Reusing Trajectories in Policy Gradients Enables Fast Convergence
For researchers in reinforcement learning, this work provides the first theoretical proof that reusing past trajectories can significantly accelerate policy gradient convergence, addressing a key bottleneck in sample efficiency.
The paper proposes RT-PG, a policy gradient algorithm that reuses past off-policy trajectories to improve sample efficiency, achieving a sample complexity of O(ε^{-2}ω^{-1}) and, with full reuse, O(ε^{-1}), the best known rate for PG methods.
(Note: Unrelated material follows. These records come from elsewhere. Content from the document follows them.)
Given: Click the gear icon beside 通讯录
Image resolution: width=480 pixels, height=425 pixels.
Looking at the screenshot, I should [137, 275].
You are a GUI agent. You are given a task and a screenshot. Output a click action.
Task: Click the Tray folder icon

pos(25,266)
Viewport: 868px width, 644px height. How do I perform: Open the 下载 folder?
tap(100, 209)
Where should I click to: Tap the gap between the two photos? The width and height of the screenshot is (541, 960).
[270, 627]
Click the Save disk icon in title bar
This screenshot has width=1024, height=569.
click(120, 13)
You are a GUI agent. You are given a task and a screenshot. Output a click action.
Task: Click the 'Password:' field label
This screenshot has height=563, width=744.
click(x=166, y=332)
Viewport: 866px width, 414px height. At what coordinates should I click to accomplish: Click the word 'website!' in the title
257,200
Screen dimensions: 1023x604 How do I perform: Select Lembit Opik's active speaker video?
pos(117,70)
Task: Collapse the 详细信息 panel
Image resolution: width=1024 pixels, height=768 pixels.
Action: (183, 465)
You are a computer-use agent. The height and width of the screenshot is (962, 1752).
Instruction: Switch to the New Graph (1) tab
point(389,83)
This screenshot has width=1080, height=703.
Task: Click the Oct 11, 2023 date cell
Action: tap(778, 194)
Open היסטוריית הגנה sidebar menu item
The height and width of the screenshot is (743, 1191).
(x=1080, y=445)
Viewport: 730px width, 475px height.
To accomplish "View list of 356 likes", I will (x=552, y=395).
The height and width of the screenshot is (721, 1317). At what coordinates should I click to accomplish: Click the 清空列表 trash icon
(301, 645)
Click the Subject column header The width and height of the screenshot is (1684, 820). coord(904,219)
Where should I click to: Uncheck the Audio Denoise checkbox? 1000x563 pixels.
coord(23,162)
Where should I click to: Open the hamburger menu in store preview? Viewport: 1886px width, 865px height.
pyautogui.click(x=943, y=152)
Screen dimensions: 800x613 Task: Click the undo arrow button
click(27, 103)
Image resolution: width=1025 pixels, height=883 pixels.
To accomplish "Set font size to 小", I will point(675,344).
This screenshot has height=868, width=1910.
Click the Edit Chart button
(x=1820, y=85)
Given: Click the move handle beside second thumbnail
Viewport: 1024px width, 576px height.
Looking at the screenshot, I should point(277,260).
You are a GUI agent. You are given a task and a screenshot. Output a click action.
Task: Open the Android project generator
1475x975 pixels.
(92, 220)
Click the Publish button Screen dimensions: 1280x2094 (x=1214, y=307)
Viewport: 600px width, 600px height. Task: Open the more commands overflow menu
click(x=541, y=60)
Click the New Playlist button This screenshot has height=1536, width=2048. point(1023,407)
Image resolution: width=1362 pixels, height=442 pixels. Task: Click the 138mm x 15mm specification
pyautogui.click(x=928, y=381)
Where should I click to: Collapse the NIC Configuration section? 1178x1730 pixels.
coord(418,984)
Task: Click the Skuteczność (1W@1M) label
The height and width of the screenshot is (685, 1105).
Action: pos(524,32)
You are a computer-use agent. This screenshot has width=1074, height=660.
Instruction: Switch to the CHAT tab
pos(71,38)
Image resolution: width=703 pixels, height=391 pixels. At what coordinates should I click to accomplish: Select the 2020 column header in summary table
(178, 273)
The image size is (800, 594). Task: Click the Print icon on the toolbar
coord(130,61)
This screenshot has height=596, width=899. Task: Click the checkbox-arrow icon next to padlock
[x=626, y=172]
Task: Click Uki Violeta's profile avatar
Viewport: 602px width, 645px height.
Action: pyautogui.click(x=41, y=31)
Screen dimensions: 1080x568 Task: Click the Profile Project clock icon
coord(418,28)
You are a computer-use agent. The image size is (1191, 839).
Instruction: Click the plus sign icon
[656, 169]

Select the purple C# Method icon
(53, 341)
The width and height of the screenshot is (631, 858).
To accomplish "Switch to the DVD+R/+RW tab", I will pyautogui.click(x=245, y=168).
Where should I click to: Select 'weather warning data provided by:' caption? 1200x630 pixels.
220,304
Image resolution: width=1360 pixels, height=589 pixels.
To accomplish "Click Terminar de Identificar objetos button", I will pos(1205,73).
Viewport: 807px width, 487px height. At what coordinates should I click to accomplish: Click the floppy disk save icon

Policy gradient (PG) methods are a class of effective reinforcement learning algorithms, particularly when dealing with continuous control problems. They rely on fresh on-policy data, making them sample-inefficient and requiring $O(ε^{-2})$ trajectories to reach an $ε$-approximate stationary point. A common strategy to improve efficiency is to reuse information from past iterations, such as previous gradients or trajectories, leading to off-policy PG methods. While gradient reuse has received substantial attention, leading to improved rates up to $O(ε^{-3/2})$, the reuse of past trajectories, although intuitive, remains largely unexplored from a theoretical perspective. In this work, we provide the first rigorous theoretical evidence that reusing past off-policy trajectories can significantly accelerate PG convergence. We propose RT-PG (Reusing Trajectories - Policy Gradient), a novel algorithm that leverages a power mean-corrected multiple importance weighting estimator to effectively combine on-policy and off-policy data coming from the most recent $ω$ iterations. Through a novel analysis, we prove that RT-PG achieves a sample complexity of $\tilde{O}(ε^{-2}ω^{-1})$. When reusing all available past trajectories, this leads to a rate of $\tilde{O}(ε^{-1})$, the best known one in the literature for PG methods. We further validate our approach empirically, demonstrating its effectiveness against baselines with state-of-the-art rates.